** Opening Reading passage block **

Wayfind Marketing, Inc.

Wayfind Marketing, Inc. Making Marketing Easier. We make marketing your business easier. We understand the challenges you face in marketing and growing your business.

So we work with you to create a marketing plan, launch a fantastic website, drive more traffic to your site, and create content that engages and your compels your customers.

06/18/2026

Growth changes perspective.
And not always in helpful ways.

As companies mature, leaders naturally spend more time focused on:

• Revenue
• Forecasts
• Hiring
• Operations
• Strategic initiatives

Those things matter.
But something else often happens.

Distance increases.

The CEO becomes further removed from:

• Customer conversations
• Day-to-day friction
• Internal confusion
• Small issues becoming large issues

Not because they don't care.
Because growth creates layers.

And layers create distance.

The challenge is that many business problems begin long before they show up on a dashboard.

They show up first as:

• Confused buyers
• Delayed decisions
• Repeated questions
• Team hesitation
• Mixed priorities

The organizations that stay healthy as they grow usually find ways to keep leadership connected to those signals.

Not involved in everything.

Connected to the right things.

Because what leaders stop seeing often becomes what slows growth next.

** Closing Reading passage block **
** Opening Available data block **

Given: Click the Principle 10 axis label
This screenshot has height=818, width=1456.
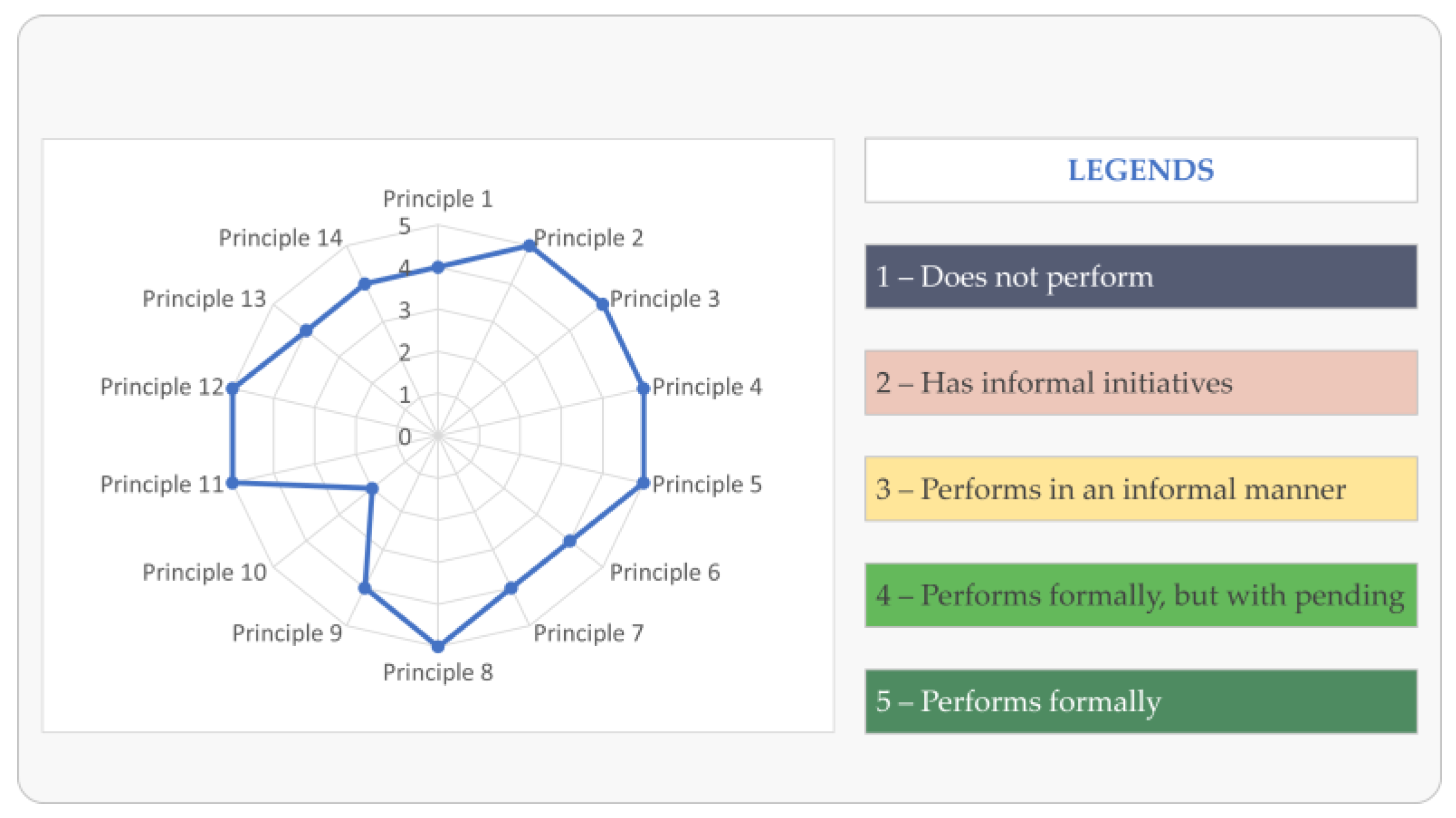Looking at the screenshot, I should tap(204, 572).
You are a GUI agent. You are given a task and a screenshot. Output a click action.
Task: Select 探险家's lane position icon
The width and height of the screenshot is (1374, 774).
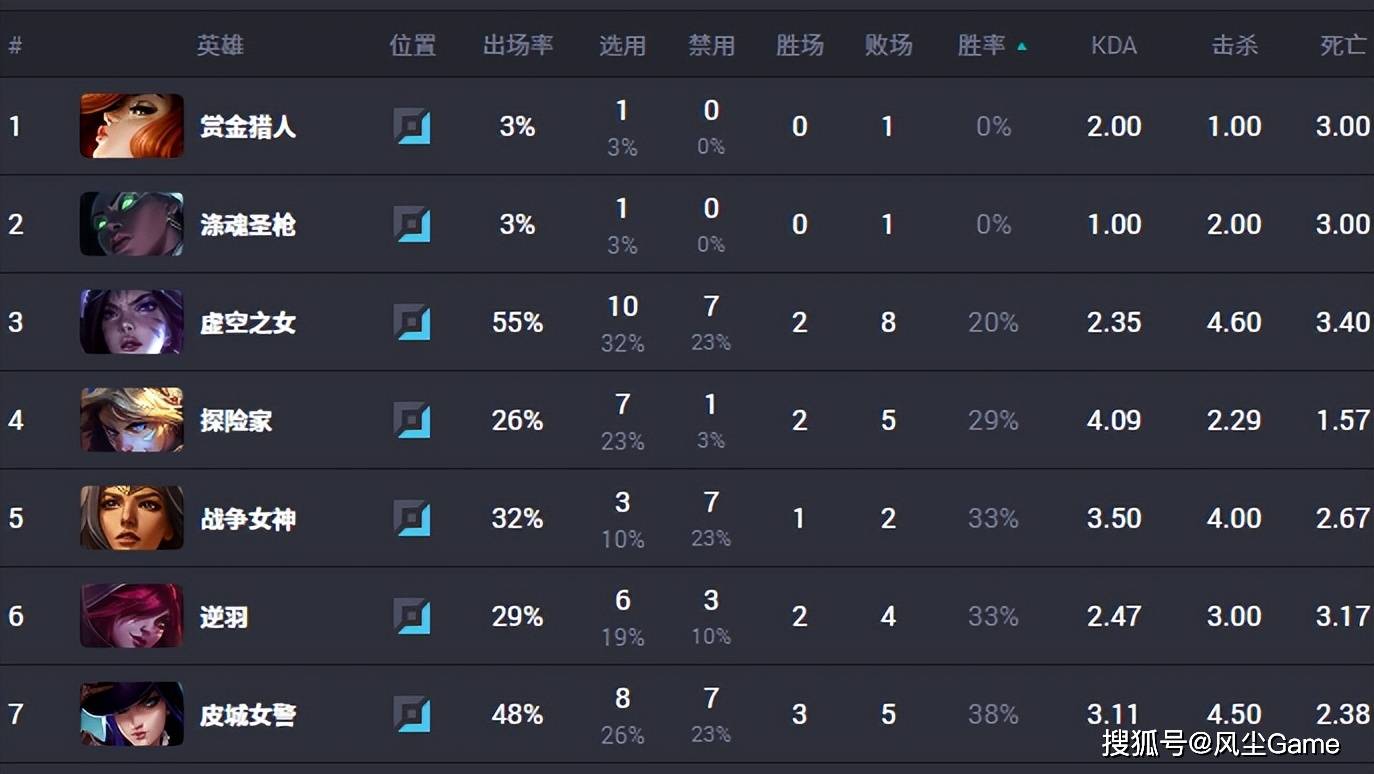click(413, 420)
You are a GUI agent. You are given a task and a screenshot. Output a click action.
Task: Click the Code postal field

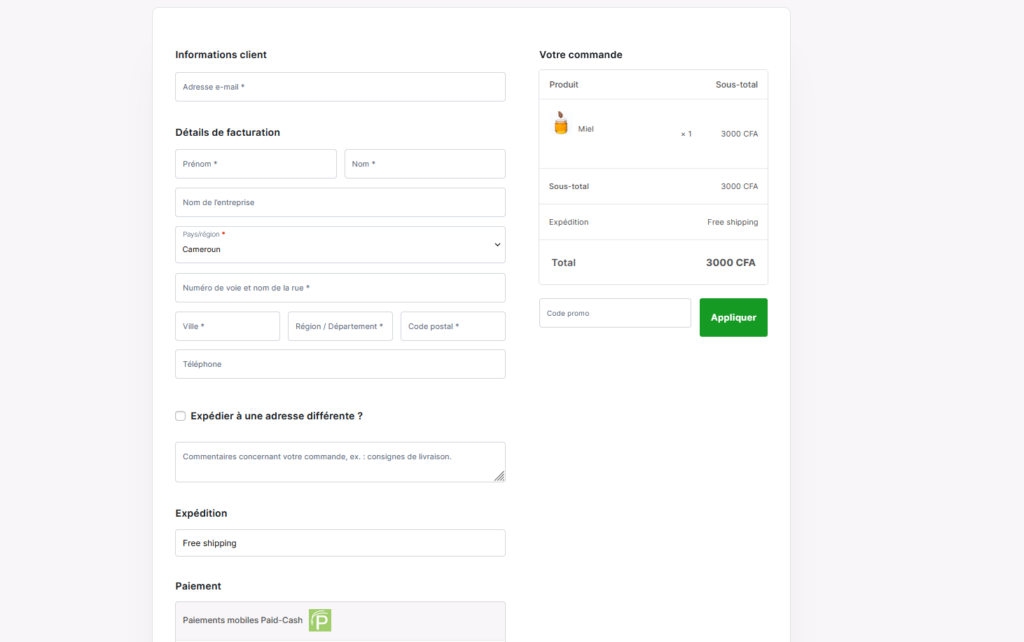coord(452,326)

** Closing Available data block **

→ Check your understanding:
a: Using the Wayfind Marketing page, list the early signs in which business problems first show up before they appear on a dashboard.
b: Answer these from the Wayfind Marketing page:
(i) What date appears on the page?
(ii) What slogan follows the company name?
(iii) According to the page, what do layers create?

→ Answers provided:
a:
- Confused buyers
- Delayed decisions
- Repeated questions
- Team hesitation
- Mixed priorities

b:
(i) 06/18/2026
(ii) Making Marketing Easier.
(iii) Distance.